### Problem statement
Copy the entries word for word, starting at the line that contains "Where should I click to: Click the waving" and ending with the last line of the entries.

### Material to process
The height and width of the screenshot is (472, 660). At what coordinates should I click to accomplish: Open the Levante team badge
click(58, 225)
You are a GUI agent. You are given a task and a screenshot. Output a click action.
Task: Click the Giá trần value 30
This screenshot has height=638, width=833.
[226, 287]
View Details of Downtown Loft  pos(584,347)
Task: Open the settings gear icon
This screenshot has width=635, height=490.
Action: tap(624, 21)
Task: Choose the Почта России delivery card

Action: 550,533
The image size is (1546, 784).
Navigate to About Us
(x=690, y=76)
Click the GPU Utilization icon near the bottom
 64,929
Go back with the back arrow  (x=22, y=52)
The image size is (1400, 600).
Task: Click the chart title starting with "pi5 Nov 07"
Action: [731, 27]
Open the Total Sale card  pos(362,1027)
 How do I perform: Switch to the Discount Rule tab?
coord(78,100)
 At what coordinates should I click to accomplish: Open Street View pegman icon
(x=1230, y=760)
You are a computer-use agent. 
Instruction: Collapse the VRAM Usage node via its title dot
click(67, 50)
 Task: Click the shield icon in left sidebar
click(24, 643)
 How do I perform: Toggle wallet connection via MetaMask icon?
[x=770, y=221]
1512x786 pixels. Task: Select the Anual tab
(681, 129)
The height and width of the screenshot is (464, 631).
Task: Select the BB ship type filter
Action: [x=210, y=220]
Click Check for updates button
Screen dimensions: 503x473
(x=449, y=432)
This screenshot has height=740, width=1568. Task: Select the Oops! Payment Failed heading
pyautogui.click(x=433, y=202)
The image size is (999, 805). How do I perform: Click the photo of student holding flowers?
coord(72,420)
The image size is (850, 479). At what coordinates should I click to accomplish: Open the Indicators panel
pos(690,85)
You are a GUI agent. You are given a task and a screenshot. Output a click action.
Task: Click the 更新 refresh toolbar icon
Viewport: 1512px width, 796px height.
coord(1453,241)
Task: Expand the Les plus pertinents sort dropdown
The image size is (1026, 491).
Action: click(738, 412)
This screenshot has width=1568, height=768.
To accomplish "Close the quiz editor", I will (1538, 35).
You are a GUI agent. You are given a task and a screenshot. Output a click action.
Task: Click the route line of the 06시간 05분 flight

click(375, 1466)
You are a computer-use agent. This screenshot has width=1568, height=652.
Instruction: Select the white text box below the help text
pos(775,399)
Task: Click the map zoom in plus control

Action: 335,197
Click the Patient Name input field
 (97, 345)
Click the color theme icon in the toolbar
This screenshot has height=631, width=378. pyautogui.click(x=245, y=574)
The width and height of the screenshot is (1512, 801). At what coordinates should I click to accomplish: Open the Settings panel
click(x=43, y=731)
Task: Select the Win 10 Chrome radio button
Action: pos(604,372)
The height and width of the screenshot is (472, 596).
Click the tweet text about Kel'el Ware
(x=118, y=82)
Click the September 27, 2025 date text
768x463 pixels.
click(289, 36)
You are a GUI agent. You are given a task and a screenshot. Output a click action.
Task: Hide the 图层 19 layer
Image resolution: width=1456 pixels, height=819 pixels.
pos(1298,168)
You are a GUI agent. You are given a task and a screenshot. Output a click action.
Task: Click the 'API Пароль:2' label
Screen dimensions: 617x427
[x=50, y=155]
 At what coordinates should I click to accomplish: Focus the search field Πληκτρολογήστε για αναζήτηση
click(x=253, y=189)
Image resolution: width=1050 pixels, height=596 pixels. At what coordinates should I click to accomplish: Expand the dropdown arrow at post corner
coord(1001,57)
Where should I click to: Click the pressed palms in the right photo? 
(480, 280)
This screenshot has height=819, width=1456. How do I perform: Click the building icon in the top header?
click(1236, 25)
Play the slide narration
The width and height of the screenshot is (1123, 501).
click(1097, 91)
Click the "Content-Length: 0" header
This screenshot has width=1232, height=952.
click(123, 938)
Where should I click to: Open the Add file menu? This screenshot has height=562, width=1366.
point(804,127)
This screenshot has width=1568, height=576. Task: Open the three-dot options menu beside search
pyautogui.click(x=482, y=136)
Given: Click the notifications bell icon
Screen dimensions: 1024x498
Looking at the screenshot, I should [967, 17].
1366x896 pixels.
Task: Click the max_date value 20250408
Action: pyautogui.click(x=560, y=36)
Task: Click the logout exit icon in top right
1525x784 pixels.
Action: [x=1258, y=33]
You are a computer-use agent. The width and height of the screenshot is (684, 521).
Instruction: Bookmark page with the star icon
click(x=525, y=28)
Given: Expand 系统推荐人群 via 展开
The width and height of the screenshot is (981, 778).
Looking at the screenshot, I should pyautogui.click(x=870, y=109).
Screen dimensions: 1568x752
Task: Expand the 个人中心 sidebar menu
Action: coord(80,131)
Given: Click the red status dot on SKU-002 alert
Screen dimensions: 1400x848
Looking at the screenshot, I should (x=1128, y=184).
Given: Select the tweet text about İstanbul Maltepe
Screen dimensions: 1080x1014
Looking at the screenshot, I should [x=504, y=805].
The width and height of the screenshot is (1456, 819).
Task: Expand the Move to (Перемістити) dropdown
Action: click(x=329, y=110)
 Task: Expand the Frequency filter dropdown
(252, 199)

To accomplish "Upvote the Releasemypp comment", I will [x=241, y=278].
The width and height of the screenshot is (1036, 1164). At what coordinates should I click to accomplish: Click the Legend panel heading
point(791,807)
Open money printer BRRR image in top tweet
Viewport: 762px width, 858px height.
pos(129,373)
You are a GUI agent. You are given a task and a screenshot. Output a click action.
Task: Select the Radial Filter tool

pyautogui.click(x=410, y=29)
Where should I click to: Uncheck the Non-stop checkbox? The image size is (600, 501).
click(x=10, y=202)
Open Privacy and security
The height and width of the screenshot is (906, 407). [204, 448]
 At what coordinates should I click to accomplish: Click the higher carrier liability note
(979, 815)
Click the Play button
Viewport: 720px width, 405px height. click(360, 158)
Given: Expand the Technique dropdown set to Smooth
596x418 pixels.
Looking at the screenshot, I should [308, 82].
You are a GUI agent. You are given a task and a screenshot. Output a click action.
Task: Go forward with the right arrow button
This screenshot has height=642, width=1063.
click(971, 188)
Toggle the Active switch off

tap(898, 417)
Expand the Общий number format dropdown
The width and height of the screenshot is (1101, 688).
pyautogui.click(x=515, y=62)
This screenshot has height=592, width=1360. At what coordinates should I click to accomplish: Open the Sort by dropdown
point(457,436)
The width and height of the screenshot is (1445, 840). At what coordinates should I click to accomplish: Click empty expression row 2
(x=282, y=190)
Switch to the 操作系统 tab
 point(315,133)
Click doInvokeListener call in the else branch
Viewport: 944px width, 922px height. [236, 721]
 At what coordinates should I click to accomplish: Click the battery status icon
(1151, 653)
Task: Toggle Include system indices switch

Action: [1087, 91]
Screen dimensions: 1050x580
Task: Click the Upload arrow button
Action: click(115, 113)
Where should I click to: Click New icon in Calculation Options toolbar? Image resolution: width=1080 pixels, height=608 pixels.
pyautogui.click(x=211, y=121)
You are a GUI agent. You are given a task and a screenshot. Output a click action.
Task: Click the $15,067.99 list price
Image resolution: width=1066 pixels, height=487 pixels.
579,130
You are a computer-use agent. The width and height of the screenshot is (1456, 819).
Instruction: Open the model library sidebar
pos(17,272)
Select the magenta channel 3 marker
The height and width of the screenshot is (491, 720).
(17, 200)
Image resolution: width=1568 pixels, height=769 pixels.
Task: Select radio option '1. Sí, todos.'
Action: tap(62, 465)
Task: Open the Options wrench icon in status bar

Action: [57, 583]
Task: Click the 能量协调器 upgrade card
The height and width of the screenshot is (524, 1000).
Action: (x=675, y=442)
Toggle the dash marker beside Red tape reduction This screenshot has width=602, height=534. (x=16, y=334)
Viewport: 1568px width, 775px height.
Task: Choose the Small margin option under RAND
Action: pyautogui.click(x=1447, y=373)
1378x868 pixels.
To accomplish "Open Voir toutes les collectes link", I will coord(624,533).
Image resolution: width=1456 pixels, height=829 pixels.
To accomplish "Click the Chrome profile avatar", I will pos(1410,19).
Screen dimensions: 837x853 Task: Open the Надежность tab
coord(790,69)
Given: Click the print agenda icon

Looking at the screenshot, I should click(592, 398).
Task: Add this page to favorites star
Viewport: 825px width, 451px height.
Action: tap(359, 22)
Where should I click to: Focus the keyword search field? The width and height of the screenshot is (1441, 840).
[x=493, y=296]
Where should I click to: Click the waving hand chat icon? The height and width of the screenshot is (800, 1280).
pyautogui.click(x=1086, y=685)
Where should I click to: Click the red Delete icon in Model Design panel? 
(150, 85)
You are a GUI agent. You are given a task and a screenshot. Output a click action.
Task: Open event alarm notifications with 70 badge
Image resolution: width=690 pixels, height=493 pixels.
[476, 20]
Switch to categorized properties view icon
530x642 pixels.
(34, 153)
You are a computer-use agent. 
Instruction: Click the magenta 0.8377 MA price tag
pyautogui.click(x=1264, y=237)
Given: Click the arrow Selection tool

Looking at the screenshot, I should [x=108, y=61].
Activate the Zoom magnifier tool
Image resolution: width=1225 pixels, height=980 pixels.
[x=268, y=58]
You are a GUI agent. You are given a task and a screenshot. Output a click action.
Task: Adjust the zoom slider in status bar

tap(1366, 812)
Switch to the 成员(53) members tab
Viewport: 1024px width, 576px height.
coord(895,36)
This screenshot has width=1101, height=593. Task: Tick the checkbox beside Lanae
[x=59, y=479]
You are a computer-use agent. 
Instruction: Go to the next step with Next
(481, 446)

### Correct output
Where should I click to: Click the waving hand chat icon? The height and width of the screenshot is (800, 1280).
pyautogui.click(x=1086, y=685)
Where should I click to: Click the red Delete icon in Model Design panel? 
(150, 85)
You are a GUI agent. You are given a task and a screenshot. Output a click action.
Task: Open event alarm notifications with 70 badge
Image resolution: width=690 pixels, height=493 pixels.
[476, 20]
Switch to categorized properties view icon
530x642 pixels.
(34, 153)
You are a computer-use agent. 
Instruction: Click the magenta 0.8377 MA price tag
pyautogui.click(x=1264, y=237)
Given: Click the arrow Selection tool

Looking at the screenshot, I should [x=108, y=61].
Activate the Zoom magnifier tool
Image resolution: width=1225 pixels, height=980 pixels.
[x=268, y=58]
You are a GUI agent. You are given a task and a screenshot. Output a click action.
Task: Adjust the zoom slider in status bar

tap(1366, 812)
Switch to the 成员(53) members tab
Viewport: 1024px width, 576px height.
coord(895,36)
This screenshot has width=1101, height=593. Task: Tick the checkbox beside Lanae
[x=59, y=479]
You are a computer-use agent. 
Instruction: Go to the next step with Next
(481, 446)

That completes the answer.